Preserve attributes on HTML paragraphs #10850

Valgard · 2025-05-17T18:09:59Z

This PR implements the preservation of attributes on HTML paragraphs, addressing issue #10768.

HTML reader now wraps attributed <p> tags in a Div with wrapper="1".
HTML writer unwraps these Divs back to attributed <p> tags.

This approach is similar to the Djot reader/writer as discussed in #10768, ensuring that semantic information in HTML attributes on paragraphs is preserved during conversion.

jgm

Thanks for this. As noted I didn't understand the special treatment of "align".

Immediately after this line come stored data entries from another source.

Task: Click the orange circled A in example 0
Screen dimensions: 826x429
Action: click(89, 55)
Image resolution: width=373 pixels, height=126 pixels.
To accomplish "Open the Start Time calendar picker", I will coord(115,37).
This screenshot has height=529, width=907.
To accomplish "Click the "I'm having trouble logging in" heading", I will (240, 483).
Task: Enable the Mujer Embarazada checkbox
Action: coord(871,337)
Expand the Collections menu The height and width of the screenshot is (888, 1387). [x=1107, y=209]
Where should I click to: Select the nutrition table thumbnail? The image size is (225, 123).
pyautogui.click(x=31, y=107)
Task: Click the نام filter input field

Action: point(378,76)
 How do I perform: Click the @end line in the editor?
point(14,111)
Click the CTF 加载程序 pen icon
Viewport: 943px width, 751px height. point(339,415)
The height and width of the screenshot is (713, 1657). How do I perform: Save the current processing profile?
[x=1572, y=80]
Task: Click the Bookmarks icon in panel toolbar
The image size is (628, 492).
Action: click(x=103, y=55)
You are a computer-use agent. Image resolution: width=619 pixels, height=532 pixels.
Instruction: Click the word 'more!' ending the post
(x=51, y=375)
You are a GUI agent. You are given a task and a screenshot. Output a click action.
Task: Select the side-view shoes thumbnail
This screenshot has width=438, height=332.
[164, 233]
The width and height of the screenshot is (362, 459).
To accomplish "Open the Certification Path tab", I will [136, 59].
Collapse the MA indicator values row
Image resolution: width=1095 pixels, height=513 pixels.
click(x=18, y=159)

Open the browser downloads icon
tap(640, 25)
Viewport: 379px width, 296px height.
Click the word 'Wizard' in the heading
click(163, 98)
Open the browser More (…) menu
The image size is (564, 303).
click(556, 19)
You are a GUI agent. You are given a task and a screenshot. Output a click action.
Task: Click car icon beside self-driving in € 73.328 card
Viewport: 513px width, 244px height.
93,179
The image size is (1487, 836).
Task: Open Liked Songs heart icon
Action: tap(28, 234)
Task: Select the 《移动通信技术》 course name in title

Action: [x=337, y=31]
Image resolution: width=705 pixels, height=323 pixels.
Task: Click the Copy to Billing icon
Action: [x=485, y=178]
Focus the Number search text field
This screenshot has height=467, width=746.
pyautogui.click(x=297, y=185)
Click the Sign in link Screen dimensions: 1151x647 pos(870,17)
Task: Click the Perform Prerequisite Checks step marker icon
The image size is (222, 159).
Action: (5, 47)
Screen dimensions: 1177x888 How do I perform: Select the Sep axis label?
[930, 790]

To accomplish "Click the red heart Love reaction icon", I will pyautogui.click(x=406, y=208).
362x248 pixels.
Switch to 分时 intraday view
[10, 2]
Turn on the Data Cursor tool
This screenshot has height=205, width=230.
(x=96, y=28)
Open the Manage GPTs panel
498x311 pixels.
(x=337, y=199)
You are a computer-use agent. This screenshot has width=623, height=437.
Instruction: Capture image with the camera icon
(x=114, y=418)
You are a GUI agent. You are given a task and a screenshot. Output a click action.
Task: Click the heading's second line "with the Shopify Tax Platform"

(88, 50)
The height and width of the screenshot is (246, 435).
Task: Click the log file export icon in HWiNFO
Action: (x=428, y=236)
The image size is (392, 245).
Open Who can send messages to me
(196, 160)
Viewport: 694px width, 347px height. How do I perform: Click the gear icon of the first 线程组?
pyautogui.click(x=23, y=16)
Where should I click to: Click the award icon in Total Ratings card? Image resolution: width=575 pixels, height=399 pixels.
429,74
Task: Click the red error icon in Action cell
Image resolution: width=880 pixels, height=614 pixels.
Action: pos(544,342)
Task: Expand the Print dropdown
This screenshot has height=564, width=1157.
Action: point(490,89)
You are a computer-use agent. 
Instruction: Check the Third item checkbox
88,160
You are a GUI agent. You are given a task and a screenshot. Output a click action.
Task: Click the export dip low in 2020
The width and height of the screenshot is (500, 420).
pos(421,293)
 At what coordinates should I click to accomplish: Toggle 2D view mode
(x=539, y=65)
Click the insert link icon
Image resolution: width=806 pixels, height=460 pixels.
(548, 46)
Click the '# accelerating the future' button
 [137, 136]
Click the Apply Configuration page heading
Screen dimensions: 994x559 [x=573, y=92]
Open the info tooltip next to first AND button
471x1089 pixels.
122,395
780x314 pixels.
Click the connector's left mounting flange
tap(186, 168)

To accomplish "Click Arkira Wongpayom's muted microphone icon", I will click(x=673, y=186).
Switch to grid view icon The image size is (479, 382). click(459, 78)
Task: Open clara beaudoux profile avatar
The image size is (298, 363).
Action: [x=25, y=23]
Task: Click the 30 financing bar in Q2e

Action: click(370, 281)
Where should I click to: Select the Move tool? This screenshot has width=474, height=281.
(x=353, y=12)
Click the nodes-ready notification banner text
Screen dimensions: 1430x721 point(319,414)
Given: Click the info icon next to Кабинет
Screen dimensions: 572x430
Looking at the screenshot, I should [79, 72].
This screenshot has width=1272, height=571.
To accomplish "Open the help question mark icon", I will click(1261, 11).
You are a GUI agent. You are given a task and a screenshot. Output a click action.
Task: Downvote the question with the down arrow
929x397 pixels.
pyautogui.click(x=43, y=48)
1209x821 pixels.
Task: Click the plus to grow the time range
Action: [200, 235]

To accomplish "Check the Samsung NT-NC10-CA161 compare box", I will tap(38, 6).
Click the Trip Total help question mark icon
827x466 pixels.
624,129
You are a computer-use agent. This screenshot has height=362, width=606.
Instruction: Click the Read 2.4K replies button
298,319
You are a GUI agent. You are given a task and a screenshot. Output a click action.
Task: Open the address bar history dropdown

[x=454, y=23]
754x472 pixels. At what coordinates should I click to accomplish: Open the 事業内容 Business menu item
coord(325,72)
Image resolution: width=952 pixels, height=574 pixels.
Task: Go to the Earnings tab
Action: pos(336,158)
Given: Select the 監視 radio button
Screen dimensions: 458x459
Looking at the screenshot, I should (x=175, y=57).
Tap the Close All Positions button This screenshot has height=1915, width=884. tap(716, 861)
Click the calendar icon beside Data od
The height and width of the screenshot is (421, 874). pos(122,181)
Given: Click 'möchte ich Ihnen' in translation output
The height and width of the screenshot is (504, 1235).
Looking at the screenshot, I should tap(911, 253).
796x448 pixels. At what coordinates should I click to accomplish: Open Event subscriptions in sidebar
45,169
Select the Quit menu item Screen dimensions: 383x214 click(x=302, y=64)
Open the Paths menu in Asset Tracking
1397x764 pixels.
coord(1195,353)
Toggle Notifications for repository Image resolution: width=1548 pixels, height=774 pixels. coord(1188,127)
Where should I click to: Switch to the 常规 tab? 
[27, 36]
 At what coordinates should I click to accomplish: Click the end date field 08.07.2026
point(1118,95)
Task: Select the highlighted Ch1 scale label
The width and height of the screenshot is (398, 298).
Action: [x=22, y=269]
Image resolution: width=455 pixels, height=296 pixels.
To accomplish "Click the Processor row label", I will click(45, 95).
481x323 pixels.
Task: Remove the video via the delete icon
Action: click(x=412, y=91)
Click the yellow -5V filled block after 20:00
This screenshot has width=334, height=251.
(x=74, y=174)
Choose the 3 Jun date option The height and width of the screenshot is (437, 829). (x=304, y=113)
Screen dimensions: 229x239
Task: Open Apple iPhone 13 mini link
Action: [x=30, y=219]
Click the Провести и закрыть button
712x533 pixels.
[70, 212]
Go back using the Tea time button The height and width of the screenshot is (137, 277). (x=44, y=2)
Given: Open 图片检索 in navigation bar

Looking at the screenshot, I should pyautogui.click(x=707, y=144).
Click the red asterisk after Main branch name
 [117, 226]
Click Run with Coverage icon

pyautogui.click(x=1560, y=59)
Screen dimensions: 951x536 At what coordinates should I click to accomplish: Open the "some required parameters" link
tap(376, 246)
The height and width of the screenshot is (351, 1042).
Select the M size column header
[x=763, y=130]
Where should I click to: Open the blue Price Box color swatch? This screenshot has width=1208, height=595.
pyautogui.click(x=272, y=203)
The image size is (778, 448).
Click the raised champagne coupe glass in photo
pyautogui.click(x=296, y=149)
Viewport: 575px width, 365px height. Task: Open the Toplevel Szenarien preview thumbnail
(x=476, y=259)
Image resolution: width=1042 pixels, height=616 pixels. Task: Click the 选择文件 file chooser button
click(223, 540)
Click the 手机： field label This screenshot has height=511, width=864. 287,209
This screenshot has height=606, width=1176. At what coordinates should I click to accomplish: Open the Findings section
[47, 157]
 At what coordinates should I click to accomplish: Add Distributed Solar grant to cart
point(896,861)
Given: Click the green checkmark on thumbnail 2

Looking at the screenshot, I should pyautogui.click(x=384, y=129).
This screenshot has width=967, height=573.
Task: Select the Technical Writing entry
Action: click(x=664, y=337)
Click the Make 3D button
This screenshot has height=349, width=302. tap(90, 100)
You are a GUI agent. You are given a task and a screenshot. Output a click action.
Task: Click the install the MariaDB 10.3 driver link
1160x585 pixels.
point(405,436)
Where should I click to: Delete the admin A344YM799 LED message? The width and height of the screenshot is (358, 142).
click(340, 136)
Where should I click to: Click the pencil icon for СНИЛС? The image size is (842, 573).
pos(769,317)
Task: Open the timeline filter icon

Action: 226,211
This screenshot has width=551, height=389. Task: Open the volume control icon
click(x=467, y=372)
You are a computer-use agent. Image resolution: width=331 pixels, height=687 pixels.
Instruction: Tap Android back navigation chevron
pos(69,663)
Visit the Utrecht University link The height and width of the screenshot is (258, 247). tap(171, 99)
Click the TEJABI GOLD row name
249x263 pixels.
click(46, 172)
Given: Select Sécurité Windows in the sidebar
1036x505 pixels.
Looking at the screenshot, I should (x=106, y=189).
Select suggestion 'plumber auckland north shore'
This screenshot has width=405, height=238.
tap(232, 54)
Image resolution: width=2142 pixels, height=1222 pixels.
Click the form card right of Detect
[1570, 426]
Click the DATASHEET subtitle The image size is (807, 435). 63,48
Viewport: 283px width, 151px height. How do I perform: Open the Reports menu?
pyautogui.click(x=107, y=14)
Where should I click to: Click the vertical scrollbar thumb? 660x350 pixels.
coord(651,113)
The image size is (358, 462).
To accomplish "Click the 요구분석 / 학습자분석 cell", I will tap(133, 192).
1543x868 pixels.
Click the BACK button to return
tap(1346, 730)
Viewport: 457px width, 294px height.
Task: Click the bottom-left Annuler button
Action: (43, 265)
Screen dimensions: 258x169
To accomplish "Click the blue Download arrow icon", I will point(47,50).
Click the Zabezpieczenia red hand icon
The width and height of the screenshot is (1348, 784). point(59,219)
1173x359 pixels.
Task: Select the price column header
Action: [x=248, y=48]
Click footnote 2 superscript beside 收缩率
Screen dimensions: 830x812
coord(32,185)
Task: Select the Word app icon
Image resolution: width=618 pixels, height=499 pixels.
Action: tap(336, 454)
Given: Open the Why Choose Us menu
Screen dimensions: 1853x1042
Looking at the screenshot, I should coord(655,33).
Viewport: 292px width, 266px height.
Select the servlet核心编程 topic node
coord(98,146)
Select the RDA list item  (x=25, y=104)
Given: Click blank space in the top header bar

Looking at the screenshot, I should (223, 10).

Another question I have is how common it is for paragraphs to have classes or other attributes in HTML in the wild. If it is very common, then I suppose this change will lead to more cluttered HTML -> markdown conversions and we'd need to weight that.

jgm · 2025-05-28T20:26:41Z

src/Text/Pandoc/Readers/HTML.hs

+pParaWithWrapper :: PandocMonad m => Attr -> TagParser m Blocks
+pParaWithWrapper (ident, classes, kvs) = do
+  guardEnabled Ext_native_divs -- Ensure native_divs is enabled for this behavior
+  pInhalt <- trimInlines <$> pInTags "p" inline


I usually use the naming convention of beginning parsers with p; so it would be better to use something like inhalt instead for this name.

Good point! I've renamed it to contents to follow your p prefix convention for parsers. Thanks for catching that!

jgm · 2025-05-28T20:28:10Z

src/Text/Pandoc/Readers/HTML.hs

+    let otherKVs = filter (\(k,_) -> k /= "align") kvs
+    let validAlignKV = case alignValue of
+                         Just algn | algn `elem` ["left","right","center","justify"] -> [("align", algn)]
+                         _ -> []
+    let finalKVs = wrapperAttr : (validAlignKV ++ otherKVs)


What is the motivation for treating the "align" attribute specially in this way?

See my comment below

jgm · 2025-05-28T20:29:58Z

src/Text/Pandoc/Readers/HTML.hs

+    return (case alignValue of
+              Just algn | algn `elem` ["left","right","center","justify"] ->
+                            B.divWith ("", [], [("align", algn)]) paraBlock


I don't understand the motivation for this.

See my comment below

- HTML reader wraps attributed `p` tags in `Div` with `wrapper="1"`. - HTML writer unwraps `Div` with `wrapper="1"` back to attributed `p` tag. - Add tests for HTML paragraph attribute roundtrip. - Update EPUB golden files to reflect new AST for attributed paragraphs.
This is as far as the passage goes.